*WORK ITEM:* Using the data below, tally the lines that include the string "computer". Only the number is wanted.

Records from a dataset
|---|

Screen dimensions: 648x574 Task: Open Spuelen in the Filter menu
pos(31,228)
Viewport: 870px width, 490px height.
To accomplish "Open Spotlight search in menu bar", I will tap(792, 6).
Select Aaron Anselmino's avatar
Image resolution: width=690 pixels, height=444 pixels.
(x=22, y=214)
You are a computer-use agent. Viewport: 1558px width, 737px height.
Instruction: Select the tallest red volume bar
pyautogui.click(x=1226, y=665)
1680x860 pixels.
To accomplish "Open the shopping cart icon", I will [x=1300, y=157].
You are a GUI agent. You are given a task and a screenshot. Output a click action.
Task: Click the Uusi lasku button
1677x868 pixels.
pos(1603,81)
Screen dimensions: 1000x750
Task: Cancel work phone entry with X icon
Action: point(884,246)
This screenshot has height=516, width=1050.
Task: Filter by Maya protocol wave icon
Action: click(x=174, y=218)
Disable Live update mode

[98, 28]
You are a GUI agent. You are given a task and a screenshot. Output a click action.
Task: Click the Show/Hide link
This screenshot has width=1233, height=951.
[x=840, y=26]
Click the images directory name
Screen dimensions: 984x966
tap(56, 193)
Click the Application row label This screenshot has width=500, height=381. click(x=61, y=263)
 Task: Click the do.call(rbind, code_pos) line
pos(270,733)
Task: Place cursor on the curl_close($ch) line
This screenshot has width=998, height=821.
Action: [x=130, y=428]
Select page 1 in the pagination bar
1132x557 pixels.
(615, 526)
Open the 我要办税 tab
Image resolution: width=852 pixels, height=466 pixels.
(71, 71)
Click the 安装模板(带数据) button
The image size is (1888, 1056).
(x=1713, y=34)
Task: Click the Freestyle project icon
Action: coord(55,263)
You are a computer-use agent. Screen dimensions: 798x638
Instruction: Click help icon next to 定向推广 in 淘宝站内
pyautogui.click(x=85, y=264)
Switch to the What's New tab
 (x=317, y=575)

|---|

*SOLUTION:* 2